Please excuse me while I softly cry in my cubicle. The AP released a 1,000 word story today, courtesy here of the Keanu Reeves-es of crack investigative journalism, explaining that for a week, they decided not to report anything Paris-related. In their own words:It was only meant to be a weeklong ban -- not the boldest of journalistic initiatives, and one, we realized, that might seem hypocritical once it ended. And it wasn't based on a view of what the public should be focusing on -- the war in Iraq, for example, or the upcoming election of the next leader of the free world, as opposed to the doings of a partygoing celebrity heiress/reality TV star most famous for a grainy sex video.
No, editors just wanted to see what would happen if we didn't cover this media phenomenon, this creature of the Internet gossip age, for a full week. After that, we'd take it day by day. Would anyone care? Would anyone notice? And would that tell us something interesting?
It turned out that people noticed plenty -- but not in the way that might have been expected. None of the thousands of media outlets that depend on AP called in asking for a Paris Hilton story. No one felt a newsworthy event had been ignored. (To be fair, nothing too out-of-the-ordinary happened in the Hilton universe.)
Yeah, too bad nothing really exciting happened for the AP to jump all over, like recently when they reported that she was bored at a debutante ball.
When this is a headline story, is it really any wonder that kids these days don't know the multiplication tables and that "Deal or No Deal" is a top-rated television show?
I'm not sure why, but something tells me I'll be cursing a lot on my commute home tonight.



2 comments:
This post originally had more to the end of it, but really, I didn't think it was especially funny so I took it out. Here's the gist:
"I'm not sure why, but something tells me I'll be cursing a lot on my commute home tonight.
Fuck.
FUCK.
Can we please get back to the real news? [link to previous story about Edwards' digital campaign headquarters]
OH SHIT.
There has to be some real news somewhere![link to story about Anna Nicole's funeral service]

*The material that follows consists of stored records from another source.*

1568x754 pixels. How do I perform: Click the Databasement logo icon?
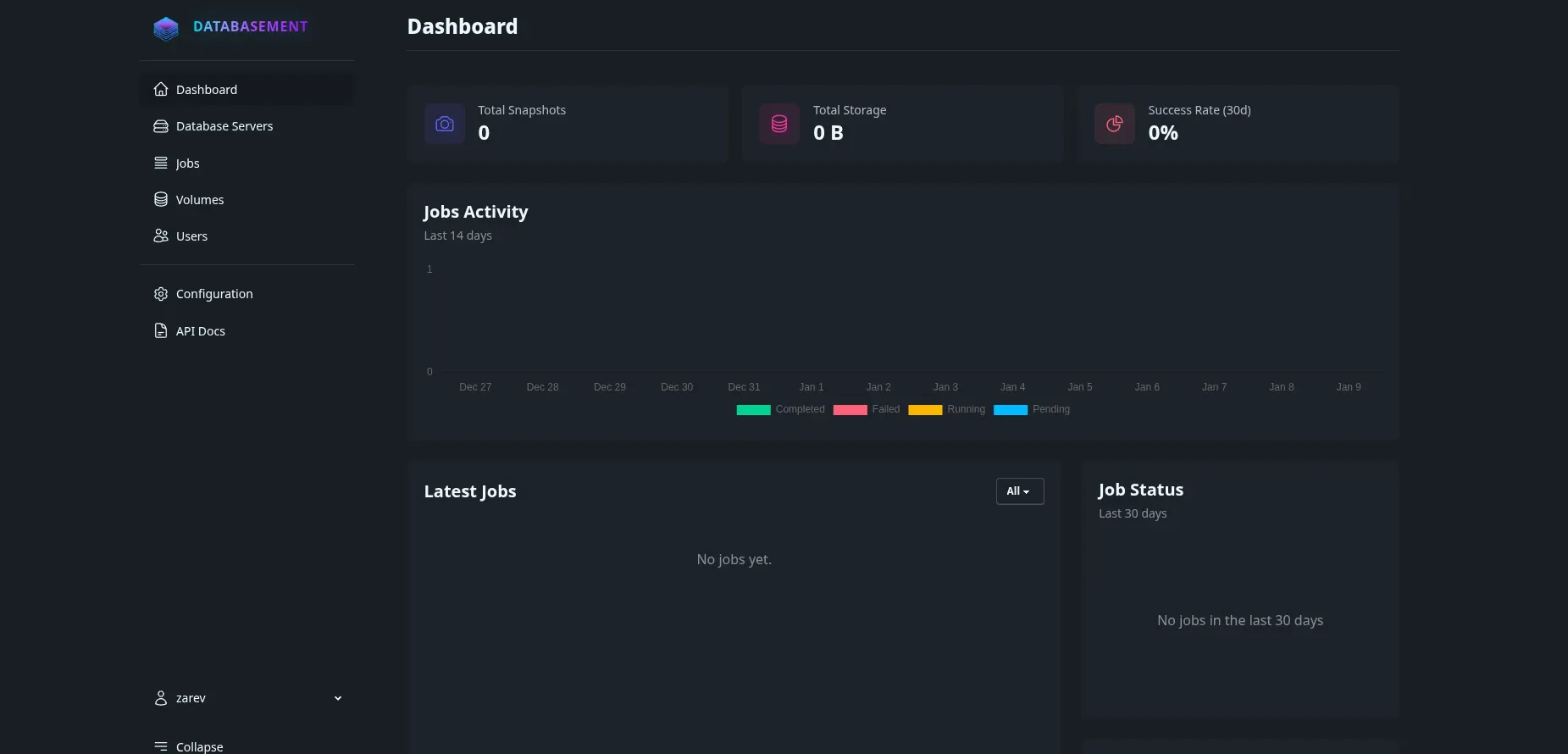pos(166,28)
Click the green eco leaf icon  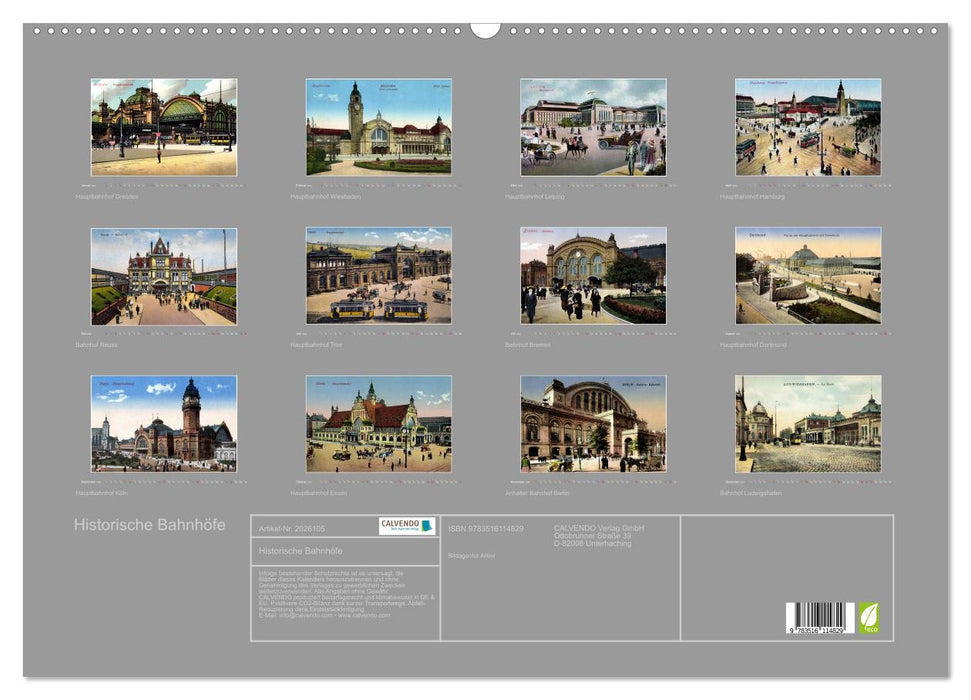(x=869, y=617)
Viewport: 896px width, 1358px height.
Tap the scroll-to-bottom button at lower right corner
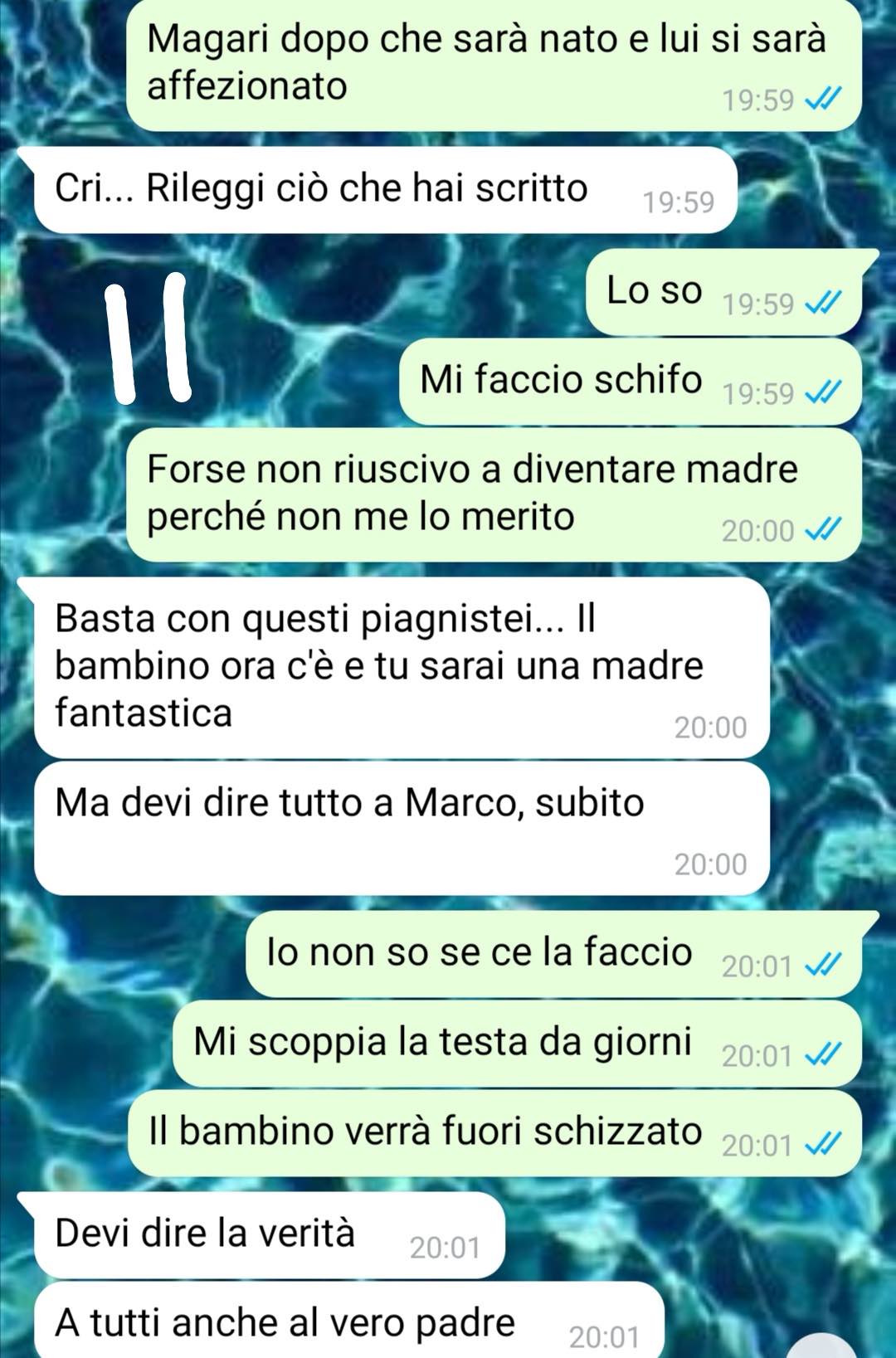pyautogui.click(x=821, y=1346)
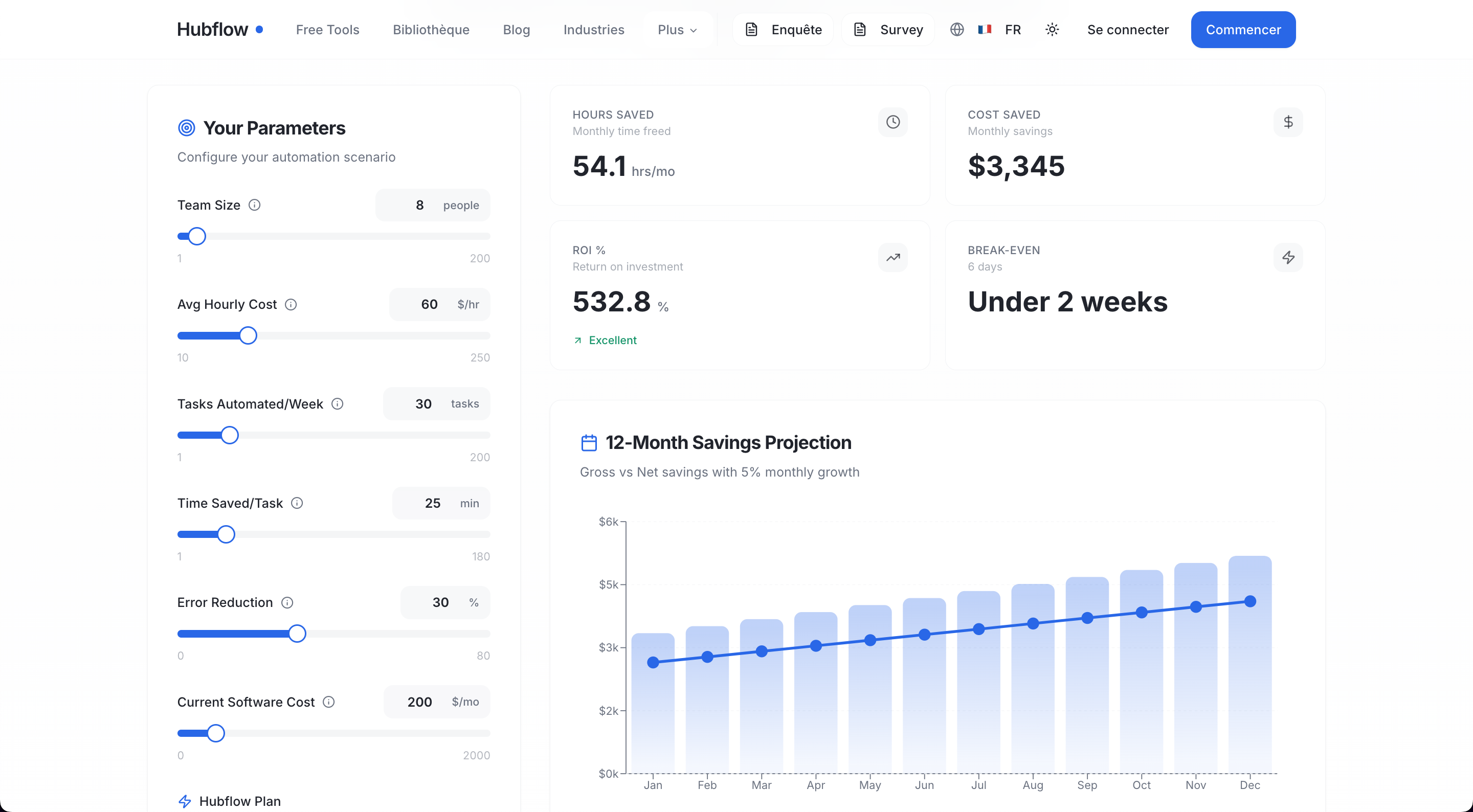This screenshot has width=1473, height=812.
Task: Click the clock icon in Hours Saved card
Action: click(x=892, y=122)
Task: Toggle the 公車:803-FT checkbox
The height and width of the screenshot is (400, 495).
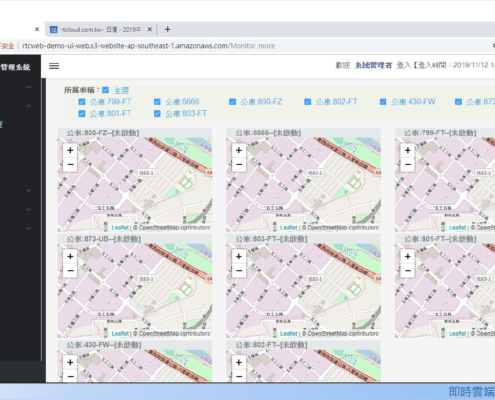Action: (x=157, y=114)
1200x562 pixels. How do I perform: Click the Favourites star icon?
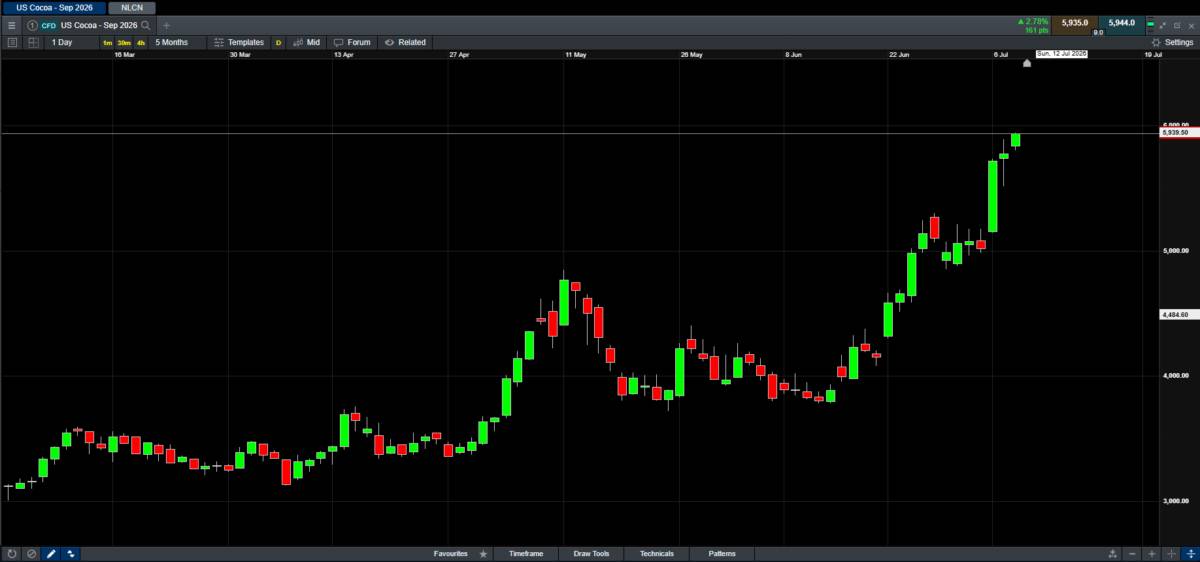pos(484,553)
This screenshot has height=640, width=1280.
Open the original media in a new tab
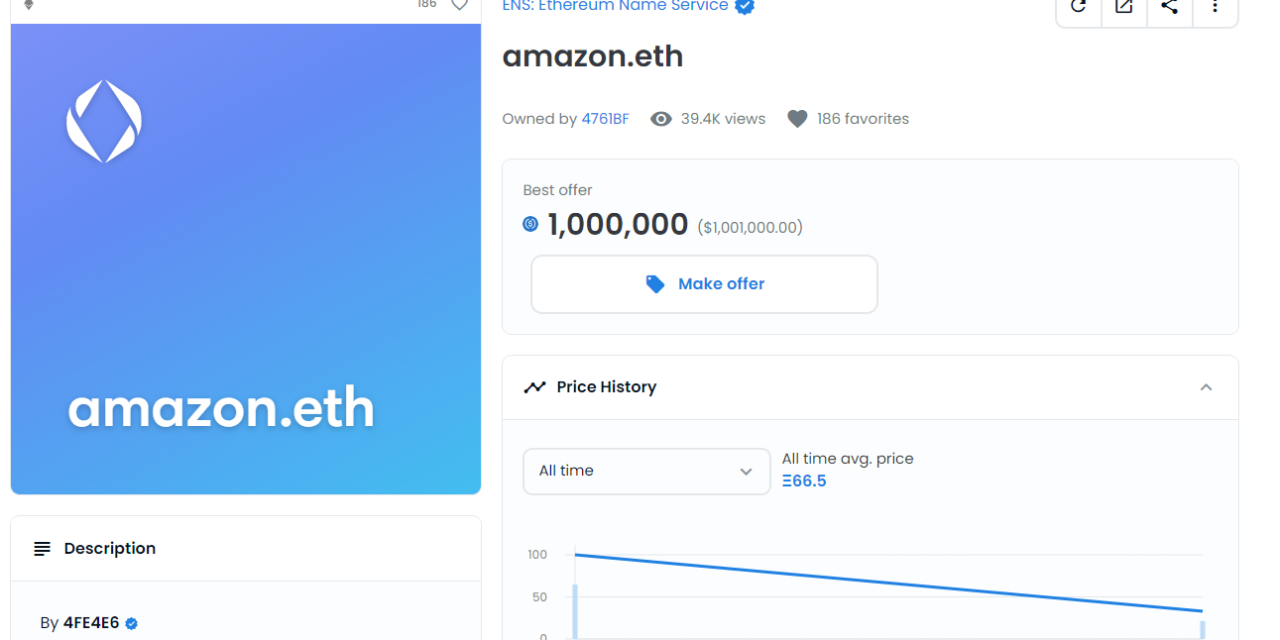[x=1123, y=6]
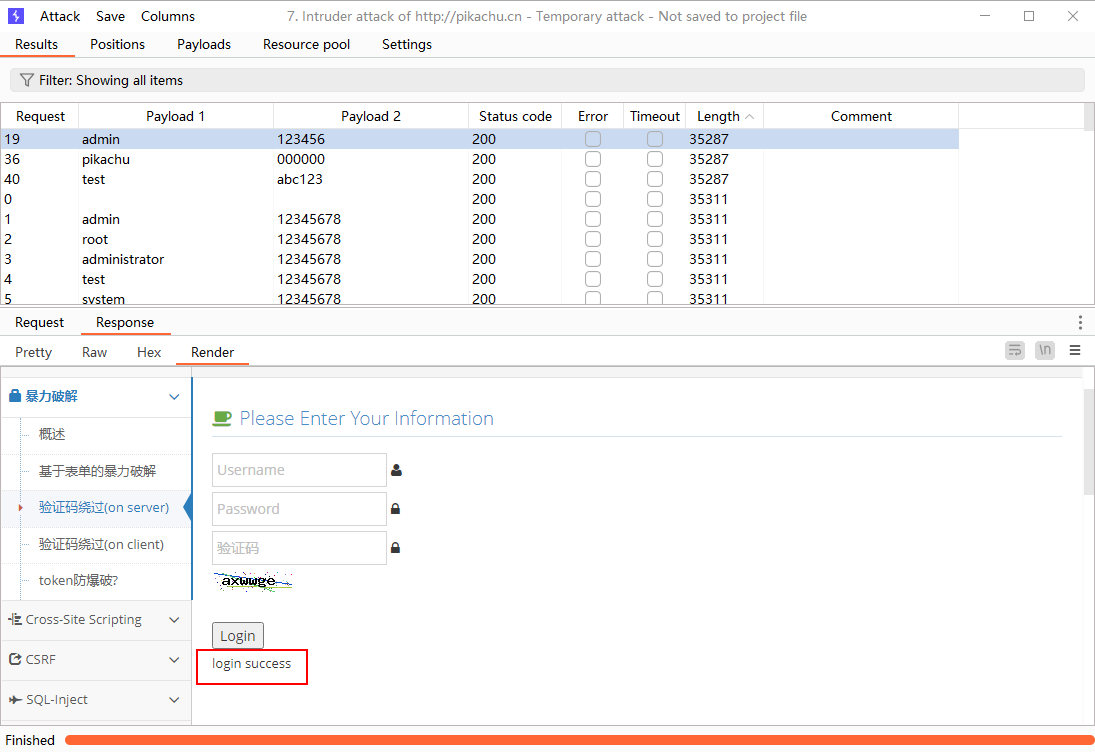Click the captcha image axwwge

click(251, 581)
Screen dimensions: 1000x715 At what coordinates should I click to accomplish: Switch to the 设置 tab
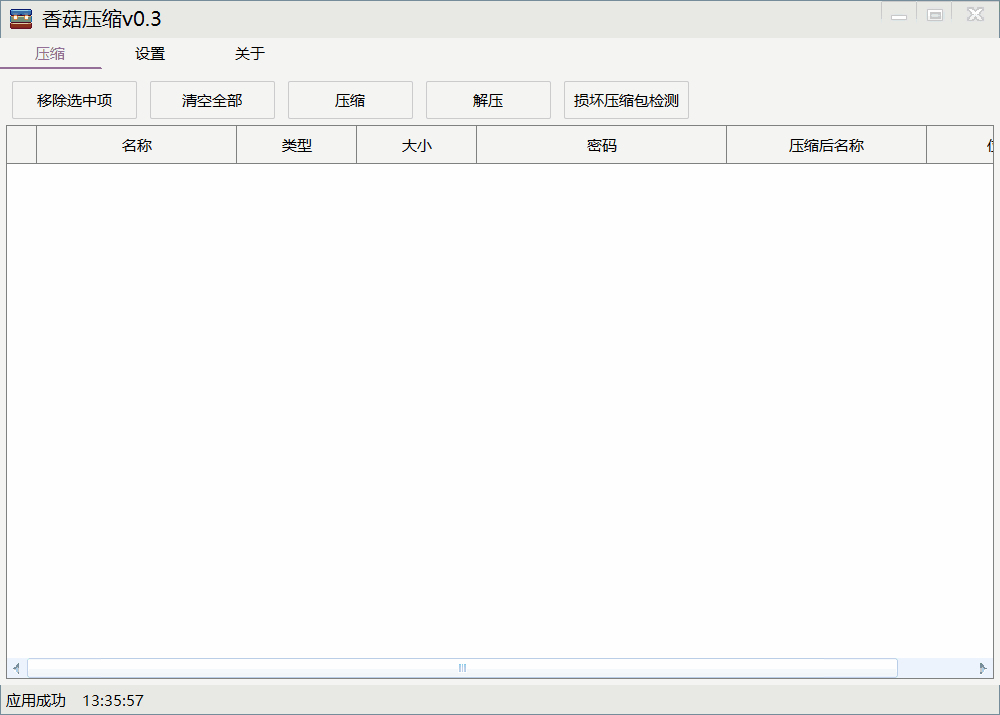point(149,54)
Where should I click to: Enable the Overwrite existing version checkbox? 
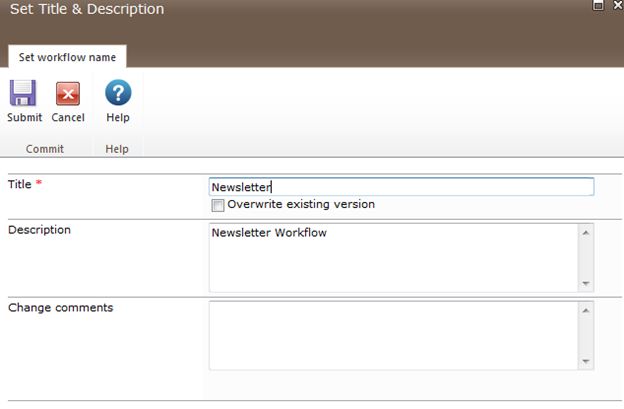(217, 205)
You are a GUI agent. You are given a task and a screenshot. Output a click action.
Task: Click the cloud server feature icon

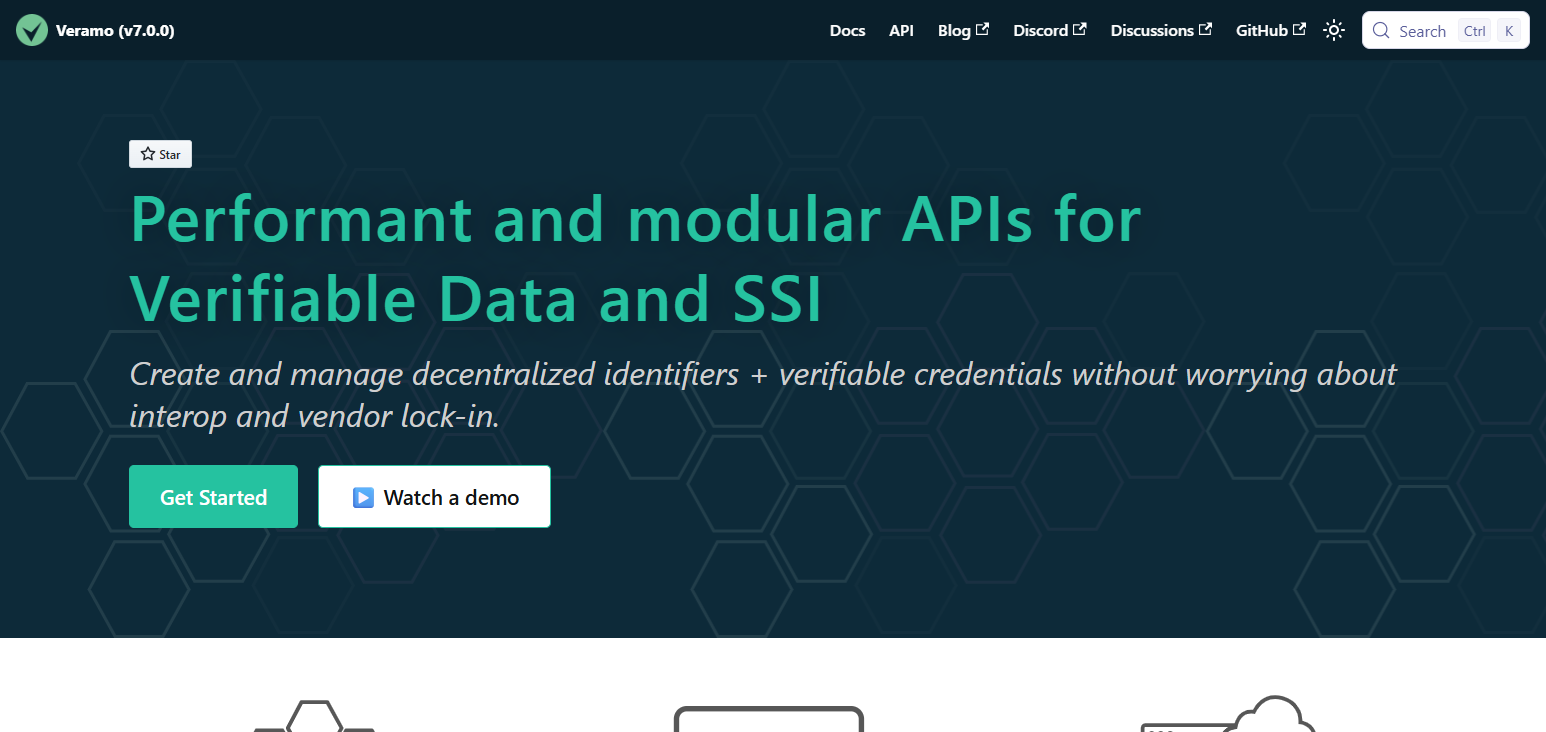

I will now quote "South Park: Bigger, Longer, and Uncut" if I may:
FUCK SHIT COCK ASS DILDO BONER BITCH PUSSY BUTTHOLE BARBARA STREISAND!
That feels a little better. I'm going to go lay down for a minute or two."
See? Meh. Not so funny. Sometimes you just have to know when to stop. And then go back and correct yourself, but be completely transparent with your three readers and tell them you had some previous poor judgment.
Also, as it is now, the tag 'lots of swears' is kind of a non-sequitor, making it more humorous, because, let's face it, the above rant is about as funny as a poop joke on MadTV.
1) That's a good edit. I think it's pithier the way you have it now. Though the excised portion isn't bad. I'm glad we have the director's cut in the comments.
2) The Spanish version of "Deal or No Deal" is "Vas o No Vas."